# [ABOUT THIS TASK]
Look through the records below and copy each line that includes the word "agent".

--- --- ---

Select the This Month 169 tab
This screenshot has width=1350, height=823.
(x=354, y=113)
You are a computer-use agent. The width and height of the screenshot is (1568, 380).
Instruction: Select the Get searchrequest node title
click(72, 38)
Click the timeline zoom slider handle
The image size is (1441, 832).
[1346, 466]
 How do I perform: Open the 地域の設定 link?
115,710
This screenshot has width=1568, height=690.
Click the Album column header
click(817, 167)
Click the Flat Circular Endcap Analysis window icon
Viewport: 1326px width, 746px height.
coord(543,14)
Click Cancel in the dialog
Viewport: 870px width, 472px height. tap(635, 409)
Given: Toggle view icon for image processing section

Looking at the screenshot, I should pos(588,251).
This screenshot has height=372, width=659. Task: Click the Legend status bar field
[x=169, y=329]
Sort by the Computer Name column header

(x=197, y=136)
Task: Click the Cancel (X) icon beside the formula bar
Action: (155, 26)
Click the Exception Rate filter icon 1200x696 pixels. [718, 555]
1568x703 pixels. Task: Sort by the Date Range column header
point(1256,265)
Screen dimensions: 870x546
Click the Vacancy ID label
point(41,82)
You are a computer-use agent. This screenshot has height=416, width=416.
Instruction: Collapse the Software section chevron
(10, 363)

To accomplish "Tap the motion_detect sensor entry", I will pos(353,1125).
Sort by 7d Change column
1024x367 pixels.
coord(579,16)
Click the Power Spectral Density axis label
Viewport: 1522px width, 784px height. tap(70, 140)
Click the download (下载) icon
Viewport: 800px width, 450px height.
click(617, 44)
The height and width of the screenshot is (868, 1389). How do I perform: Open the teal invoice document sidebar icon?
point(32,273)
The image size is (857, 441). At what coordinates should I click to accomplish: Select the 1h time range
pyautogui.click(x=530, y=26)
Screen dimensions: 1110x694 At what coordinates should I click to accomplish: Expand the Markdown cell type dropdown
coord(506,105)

--- --- ---

# [SOLUTION]
You are a computer-use agent. The width and height of the screenshot is (1568, 380).
You are a computer-use agent. This screenshot has height=416, width=416.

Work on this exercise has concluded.